— PAGE TEXT —
################
Santa's Australian Tax Position under the spotlight of the ATO
21 December 2011
So the Jolly Big Man has made his list and checked it twice, but he didn't quite factor in the scrutiny of the ATO. So before he sets out on his time-defying sojourn around the world, let's take a light-hearted look at what the ATO is likely to zero in on.
Most goods imported into Australia with a value above $1,000 are subject to GST. With approximately 4,329,000 children in Australia on his list, averaging $40 per gift (depending on whether they have been naughty or nice), we estimate that Santa's liability for GST will be in excess of $17,317,192. Santa will need to discuss tax structuring urgently and address other commercial issues from Australian retailers who will perceive Santa's 'gift' giving as a hostile attempt to gain market share (reader suggestion: Google recent comments by Gerry Harvey and GST).
Santa's little helpers
A review should be completed of the employment status of any 'Santa's little helpers' based in Australia to determine if they are contractors or employees. If the helpers are deemed to be employees, Santa may be liable for the 9% superannuation guarantee (for this year and all other years). It may be hard to argue that they are truly independent given the level of corporate branding involved.
If the helpers are indeed 'volunteers' Santa will need to consult with an employment lawyer regarding potential slave labour issues and discrimination of a minority group.
################
— WRITTEN PROBLEM 1 —
Decide whether each statement agrees with the Santa tax article, answering yes or no and quoting the deciding words: (a) imported goods valued above $1,000 are mostly subject to GST; (b) if the helpers are employees, Santa may owe a 12% superannuation guarantee; (c) the estimate counts roughly 4,329,000 children in Australia on Santa's list.
— WRITTEN PROBLEM 2 —
Rewrite the stretch of the Santa tax article from "If the helpers are indeed" through "a minority group.", changing "employment lawyer" to "industrial relations adviser".
— WRITTEN PROBLEM 3 —
According to the Santa tax article, why might it be hard to argue that Santa's little helpers are truly independent?

— SOURCE MATERIAL —
################
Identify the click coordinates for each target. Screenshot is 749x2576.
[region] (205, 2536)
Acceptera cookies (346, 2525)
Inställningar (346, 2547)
################
— SOLUTION 1 —
(a) Yes: "Most goods imported into Australia with a value above $1,000 are subject to GST."
(b) No: "Santa may be liable for the 9% superannuation guarantee (for this year and all other years)."
(c) Yes: "With approximately 4,329,000 children in Australia on his list"

— SOLUTION 2 —
If the helpers are indeed 'volunteers' Santa will need to consult with an industrial relations adviser regarding potential slave labour issues and discrimination of a minority group.

— SOLUTION 3 —
The level of corporate branding involved makes it hard to argue that the helpers are truly independent. That bears on whether they are contractors or employees.